### SUPPLIED MATERIAL:
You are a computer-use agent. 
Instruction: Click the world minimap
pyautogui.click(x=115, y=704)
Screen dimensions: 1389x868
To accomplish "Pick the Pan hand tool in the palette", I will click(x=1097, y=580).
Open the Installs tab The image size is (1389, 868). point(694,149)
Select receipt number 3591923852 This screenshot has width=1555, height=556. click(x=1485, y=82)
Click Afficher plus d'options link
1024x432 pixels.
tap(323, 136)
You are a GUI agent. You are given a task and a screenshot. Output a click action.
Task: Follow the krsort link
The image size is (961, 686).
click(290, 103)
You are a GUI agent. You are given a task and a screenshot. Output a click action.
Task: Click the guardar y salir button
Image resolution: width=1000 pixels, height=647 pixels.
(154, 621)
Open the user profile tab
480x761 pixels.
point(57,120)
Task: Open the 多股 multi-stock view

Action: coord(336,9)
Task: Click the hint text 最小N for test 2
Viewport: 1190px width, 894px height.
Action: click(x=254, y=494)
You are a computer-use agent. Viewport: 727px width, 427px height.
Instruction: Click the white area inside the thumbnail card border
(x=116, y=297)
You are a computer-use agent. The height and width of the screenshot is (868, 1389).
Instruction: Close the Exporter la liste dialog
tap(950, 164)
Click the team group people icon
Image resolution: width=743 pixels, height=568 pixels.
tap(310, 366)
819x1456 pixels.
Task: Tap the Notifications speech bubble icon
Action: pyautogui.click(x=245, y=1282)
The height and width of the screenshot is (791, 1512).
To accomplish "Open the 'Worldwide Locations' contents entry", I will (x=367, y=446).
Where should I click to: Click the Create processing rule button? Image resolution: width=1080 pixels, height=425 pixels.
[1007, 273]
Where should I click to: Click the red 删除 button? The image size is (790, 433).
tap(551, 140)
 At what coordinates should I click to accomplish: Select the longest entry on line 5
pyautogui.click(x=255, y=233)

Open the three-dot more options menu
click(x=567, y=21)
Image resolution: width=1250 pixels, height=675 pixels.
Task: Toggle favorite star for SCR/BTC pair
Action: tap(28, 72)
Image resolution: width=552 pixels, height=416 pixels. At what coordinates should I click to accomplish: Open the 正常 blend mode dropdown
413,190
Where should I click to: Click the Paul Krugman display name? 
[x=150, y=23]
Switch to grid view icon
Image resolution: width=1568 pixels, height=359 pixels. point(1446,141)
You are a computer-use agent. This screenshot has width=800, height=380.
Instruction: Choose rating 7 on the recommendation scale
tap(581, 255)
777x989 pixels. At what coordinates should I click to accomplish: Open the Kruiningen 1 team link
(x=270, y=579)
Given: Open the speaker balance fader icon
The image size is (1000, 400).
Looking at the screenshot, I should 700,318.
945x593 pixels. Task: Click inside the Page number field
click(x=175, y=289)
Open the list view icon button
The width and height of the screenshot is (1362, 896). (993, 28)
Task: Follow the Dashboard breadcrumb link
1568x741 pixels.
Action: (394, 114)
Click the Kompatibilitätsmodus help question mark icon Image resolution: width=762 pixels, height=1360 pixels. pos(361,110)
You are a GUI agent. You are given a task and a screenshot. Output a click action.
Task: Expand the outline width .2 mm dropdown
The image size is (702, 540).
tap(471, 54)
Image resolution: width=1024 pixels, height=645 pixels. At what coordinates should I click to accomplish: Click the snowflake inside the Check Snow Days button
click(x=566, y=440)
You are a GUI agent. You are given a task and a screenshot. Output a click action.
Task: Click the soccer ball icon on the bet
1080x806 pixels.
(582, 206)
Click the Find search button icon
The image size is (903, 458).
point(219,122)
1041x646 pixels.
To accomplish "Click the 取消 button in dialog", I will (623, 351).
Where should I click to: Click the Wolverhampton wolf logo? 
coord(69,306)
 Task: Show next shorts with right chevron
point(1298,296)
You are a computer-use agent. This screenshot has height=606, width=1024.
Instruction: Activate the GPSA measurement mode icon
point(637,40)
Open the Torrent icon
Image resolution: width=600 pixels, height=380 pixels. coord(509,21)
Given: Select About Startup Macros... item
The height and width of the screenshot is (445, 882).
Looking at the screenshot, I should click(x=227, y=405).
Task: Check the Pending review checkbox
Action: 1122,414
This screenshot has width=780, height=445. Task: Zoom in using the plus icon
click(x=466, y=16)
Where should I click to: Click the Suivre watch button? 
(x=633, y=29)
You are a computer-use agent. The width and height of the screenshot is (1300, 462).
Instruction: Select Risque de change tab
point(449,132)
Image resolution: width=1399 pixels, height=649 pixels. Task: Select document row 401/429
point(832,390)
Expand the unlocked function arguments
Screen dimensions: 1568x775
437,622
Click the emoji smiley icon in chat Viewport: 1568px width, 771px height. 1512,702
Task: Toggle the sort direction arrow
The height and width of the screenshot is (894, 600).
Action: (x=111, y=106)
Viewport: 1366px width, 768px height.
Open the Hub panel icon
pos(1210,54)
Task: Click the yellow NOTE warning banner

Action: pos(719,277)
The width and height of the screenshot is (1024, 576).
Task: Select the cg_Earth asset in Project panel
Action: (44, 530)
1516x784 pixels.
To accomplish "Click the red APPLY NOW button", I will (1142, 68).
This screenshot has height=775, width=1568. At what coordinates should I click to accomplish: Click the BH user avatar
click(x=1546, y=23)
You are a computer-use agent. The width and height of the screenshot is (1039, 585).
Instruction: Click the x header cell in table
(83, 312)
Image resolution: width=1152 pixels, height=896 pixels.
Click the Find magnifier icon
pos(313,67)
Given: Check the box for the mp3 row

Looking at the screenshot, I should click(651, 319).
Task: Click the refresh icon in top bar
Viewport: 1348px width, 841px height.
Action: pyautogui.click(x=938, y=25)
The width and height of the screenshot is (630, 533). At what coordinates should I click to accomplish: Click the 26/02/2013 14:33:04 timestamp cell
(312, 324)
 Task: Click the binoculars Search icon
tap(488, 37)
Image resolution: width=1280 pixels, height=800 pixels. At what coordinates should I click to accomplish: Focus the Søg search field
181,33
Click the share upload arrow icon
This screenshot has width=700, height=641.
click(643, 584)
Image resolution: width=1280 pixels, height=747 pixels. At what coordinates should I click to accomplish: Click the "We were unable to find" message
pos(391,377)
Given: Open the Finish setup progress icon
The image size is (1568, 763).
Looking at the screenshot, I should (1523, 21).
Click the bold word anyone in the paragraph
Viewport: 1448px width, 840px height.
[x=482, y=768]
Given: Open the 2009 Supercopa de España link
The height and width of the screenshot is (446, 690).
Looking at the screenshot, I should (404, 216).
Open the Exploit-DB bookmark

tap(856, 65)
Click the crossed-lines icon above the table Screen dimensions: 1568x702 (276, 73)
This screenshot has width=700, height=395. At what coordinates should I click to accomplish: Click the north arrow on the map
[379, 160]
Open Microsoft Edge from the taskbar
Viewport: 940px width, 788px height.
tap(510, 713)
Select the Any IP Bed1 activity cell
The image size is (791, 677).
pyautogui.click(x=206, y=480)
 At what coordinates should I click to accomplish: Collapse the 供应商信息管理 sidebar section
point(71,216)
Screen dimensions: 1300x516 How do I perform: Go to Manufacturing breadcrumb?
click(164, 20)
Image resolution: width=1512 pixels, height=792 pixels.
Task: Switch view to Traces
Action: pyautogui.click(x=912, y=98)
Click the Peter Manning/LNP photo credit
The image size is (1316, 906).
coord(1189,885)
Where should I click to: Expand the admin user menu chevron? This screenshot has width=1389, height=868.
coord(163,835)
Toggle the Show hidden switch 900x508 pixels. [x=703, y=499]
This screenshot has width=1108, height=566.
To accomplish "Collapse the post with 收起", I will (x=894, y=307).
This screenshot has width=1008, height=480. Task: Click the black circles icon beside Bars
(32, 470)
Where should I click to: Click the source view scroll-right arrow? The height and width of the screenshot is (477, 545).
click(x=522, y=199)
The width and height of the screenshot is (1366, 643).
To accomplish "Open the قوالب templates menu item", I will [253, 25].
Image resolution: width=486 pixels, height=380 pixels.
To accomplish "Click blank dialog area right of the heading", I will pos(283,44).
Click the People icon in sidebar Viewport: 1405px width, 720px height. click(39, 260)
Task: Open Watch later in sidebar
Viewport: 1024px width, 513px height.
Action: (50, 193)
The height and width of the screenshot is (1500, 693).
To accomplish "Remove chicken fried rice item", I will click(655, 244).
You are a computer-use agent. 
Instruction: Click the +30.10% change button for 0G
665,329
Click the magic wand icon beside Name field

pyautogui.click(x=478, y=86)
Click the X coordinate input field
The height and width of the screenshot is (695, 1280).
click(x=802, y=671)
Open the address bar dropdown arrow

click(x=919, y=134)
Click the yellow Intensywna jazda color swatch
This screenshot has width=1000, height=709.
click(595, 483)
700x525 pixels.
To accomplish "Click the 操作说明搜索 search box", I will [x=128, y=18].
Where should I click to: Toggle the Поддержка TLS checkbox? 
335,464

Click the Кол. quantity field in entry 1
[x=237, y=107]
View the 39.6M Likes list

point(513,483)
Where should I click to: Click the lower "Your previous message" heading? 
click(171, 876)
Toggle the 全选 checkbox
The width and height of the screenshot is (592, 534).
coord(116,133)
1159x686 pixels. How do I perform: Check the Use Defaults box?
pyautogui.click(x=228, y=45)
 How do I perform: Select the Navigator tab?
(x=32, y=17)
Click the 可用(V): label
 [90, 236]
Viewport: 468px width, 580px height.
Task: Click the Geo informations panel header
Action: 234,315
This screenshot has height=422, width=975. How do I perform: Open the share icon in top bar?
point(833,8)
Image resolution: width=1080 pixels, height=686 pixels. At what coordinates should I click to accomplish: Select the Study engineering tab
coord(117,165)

### EXERCISE PROMPT:
Retype, exactly as written, everything from the first line of the data above through the line containing "You are a computer-use agent. The height". Nothing else should appear.

### ANSWER TO THIS PROBLEM:
You are a computer-use agent. 
Instruction: Click the world minimap
pyautogui.click(x=115, y=704)
Screen dimensions: 1389x868
To accomplish "Pick the Pan hand tool in the palette", I will click(x=1097, y=580).
Open the Installs tab The image size is (1389, 868). point(694,149)
Select receipt number 3591923852 This screenshot has width=1555, height=556. click(x=1485, y=82)
Click Afficher plus d'options link
1024x432 pixels.
tap(323, 136)
You are a GUI agent. You are given a task and a screenshot. Output a click action.
Task: Follow the krsort link
The image size is (961, 686).
click(290, 103)
You are a GUI agent. You are given a task and a screenshot. Output a click action.
Task: Click the guardar y salir button
Image resolution: width=1000 pixels, height=647 pixels.
(154, 621)
Open the user profile tab
480x761 pixels.
point(57,120)
Task: Open the 多股 multi-stock view

Action: coord(336,9)
Task: Click the hint text 最小N for test 2
Viewport: 1190px width, 894px height.
Action: click(x=254, y=494)
You are a computer-use agent. Viewport: 727px width, 427px height.
Instruction: Click the white area inside the thumbnail card border
(x=116, y=297)
You are a computer-use agent. The height and width of the screenshot is (868, 1389).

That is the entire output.